§ TEXTO:

Alguns desafios podem ser históricos e contribuir para quebrar alguns paradigmas. A publicidade ousada do Banco Itaú instigando os clientes a ligarem para fazer seus comentários, reclamações, sugestões é um destes marcos como o foi a Rhodia com sua publicidade, em meados da década de 80, “Você fala, a Rhodia escuta”, considerada um marco na área de relacionamento com clientes e ouvidoria. A evolução do modelo levou à consolidação da atividade em 95, com a criação da Associação Brasileira de Ouvidores, a ABO. “É preciso trabalhar com princípios e valores”, justifica Édson Vismona, Conselheiro e ex-presidente da ABO Nacional.
O novo desenho que a atividade ganha a partir desta década revela muito mais questões conceituais. “A ouvidoria é a mesma em todas as áreas – pública e/ou privada -, o que muda é a configuração legislativa”, resume Vismona, durante a abertura da conferência Ouvidoria on Business, promovido pela Grube Editorial, editora do portal Callcenter.inf.br e da revista ClienteSA. “O cidadão, nos dois casos, é o mesmo.” Ele defende a tese de que a atividade está intimamente ligada ao relacionamento com clientes. “Se o callcenter não atende ou resolve as questões dos consumidores que entram em contato com a empresa, a ouvidoria deve entrar em ação, procurando solucionar a questão e identificar falhas no processo de comunicação”, pondera.
O atual presidente da ABO Nacional, João Elias de Oliveira, reforçou a tese da necessidade das empresas se focarem cada vez mais no atendimento ao cliente, o que considera uma postura corporativa indispensável a caminho do que ele considera “direitos fundamentais do lucro”. Por isso, a postura profissional precisa ser, sempre, pró-ativa, “jamais pode ser passiva”, diz, pois é a forma de “trazer credibilidade para a companhia”. Até por que, justifica o executivo, do outro lado os consumidores “estão exigindo cada vez mais o direto de consumo”, pondera.
Elci Pimenta Freire, ouvidor do Município de São Paulo e presidente da Anop, a associação dos ouvidores públicos, reforçou a necessidade da atividade na área pública e corporativa. Na pública, situa como fator preponderante com o restabelecimento da democracia no País, a partir da década de 80, em paralelo à criação e consolidação de vários organismos de defesa dos direitos humanos e cidadania, como ele faz questão de lembrar.
“As ouvidorias públicas vêm assumindo cada vez mais o papel de instrumento de promoção de direitos”, pontua. Ele avalia a atividade “frente ao mundo do conhecimento e das competições empresariais” a partir de desafios como responsabilidade social, empresa cidadã, inclusão social e ética nas relações. Ele ainda faz distinção de competências de acordo com a finalidade, divida em Missão do Ouvidor e o papel como “defensor do direito”. E finaliza expondo o exercício da função.

§ INSTRUÇÕES DA TAREFA: Dê continuidade ao texto sobre ouvidoria, começando logo após a última frase.

§ INFORMAÇÕES FORNECIDAS:
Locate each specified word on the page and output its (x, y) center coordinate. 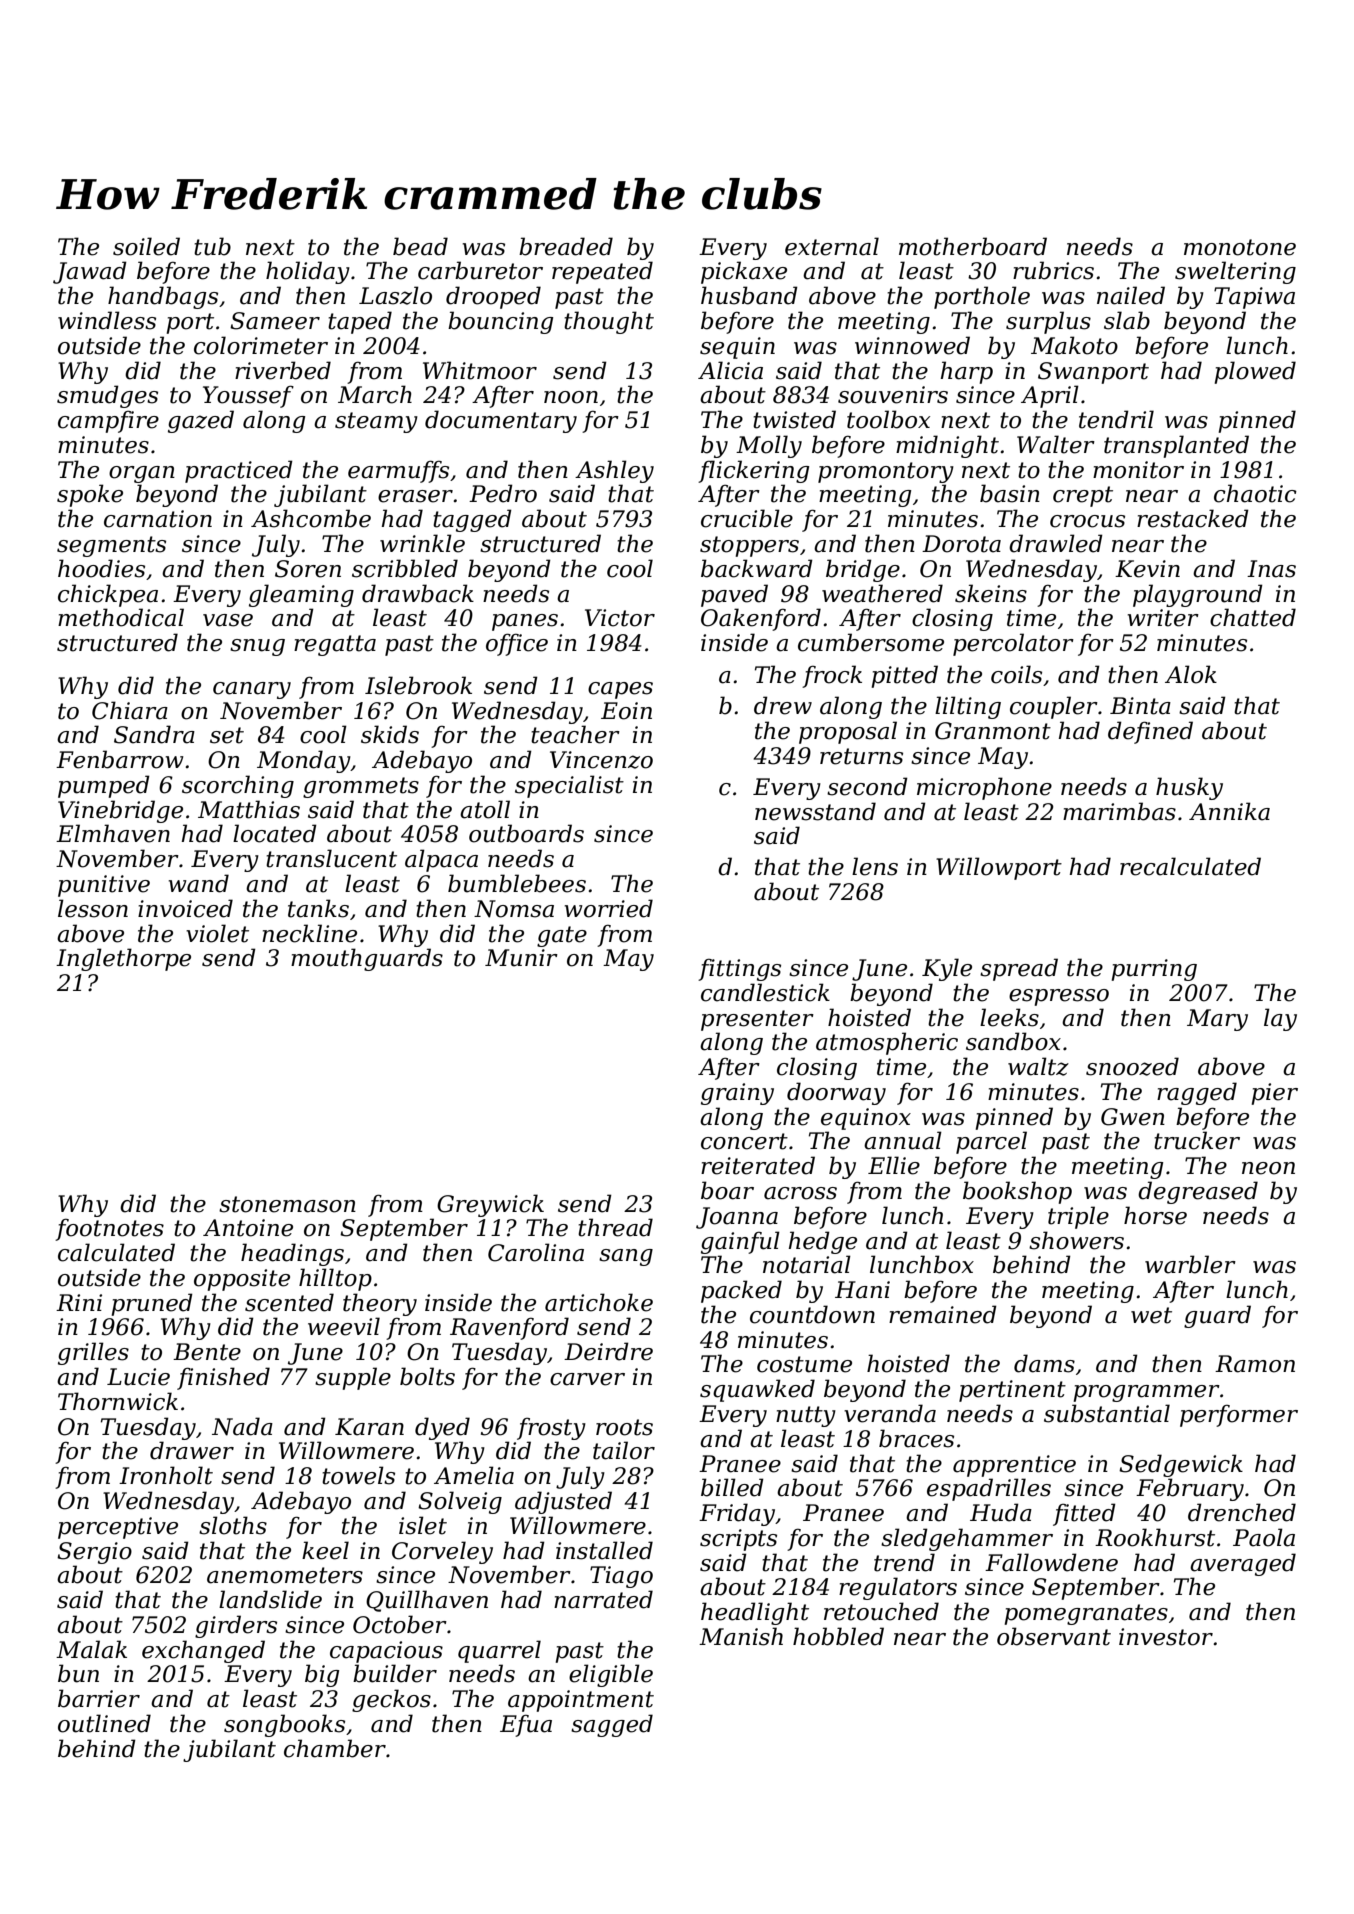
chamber (335, 1748)
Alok (1191, 674)
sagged (612, 1725)
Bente (207, 1352)
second (867, 786)
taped (360, 322)
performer (1239, 1415)
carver (587, 1379)
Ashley (614, 471)
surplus (1048, 322)
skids (390, 734)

§ RESPOSTA CORRETA:
A importância da atividade foi discutida no segundo painel, com as apresentações de Topázio Silveira Neto, presidente da ABT, e Solange Dias, assessora da diretoria da Susep, a Superintendência de Seguros Privados. Solange elaborou, na Susep, o projeto que disseminou a criação de ouvidoria nas empresas privadas. A ouvidoria, para ela, é um dos meios para solução dos conflitos nas relações de consumo, como revela um dos slides de sua apresentação, onde avaliou a venda de produtos e serviços na relação fornecedor-consumidor. Ela descreve o papel da Susep como de atuar na supervisão, fiscalização e incentivo das atividades de seguro, previdência complementar aberta e capitalização “de forma ágil, eficiente, ética, transparente, protegendo os direitos dos consumidores e os interesses da sociedade em geral”, explica.
A mudança do mercado de seguros começou com a instituição da Resolução 110, de 7 de maio de 2004. “Foi um marco regulatório do reconhecimento das ouvidorias do mercado pela Susep”, explica. Ela foi o que Solange define como fomento à implementação voluntária das ouvidorias com elementos estruturais mínimos por meio da outorga de benefícios criados e a serem criados. Entre os parâmetros básicos, a Susep estabelece R$ 30 mil como alçada decisória por caso, mas o mercado passa a praticar um número maior – R$ 75 mil no caso da Mapfre, justifica Mário Rossi, ouvidor da empresa espanhola e responsável pela Comissão de Ouvidores da Fenaseg. Ele adianta porém existir empresas que elevam este valor para R$ 100 mil.
Solange aponta a ouvidoria nas empresas como fonte de redução de índices de processos instaurados por exemplos, que caíram de 1.891 para 1.097 entre 2002 e 2005, e de redução de atendimentos ao público, números que foram reduzidos de 62.975 para 57.829, no mesmo período. Os processos julgados entre primeira e segunda instancia foram reduzidos de 2.390 para 1.446, no mesmo período, o que Solange avalia como “impacto positivo”. A Susep, na visão de Solange cumpriu papel regulador e fomentador levaram os agentes à busca de ferramentas mais eficazes para atender o consumidor. Ela pontua o papel da ouvidoria como “ferramenta de excelência em gestão”.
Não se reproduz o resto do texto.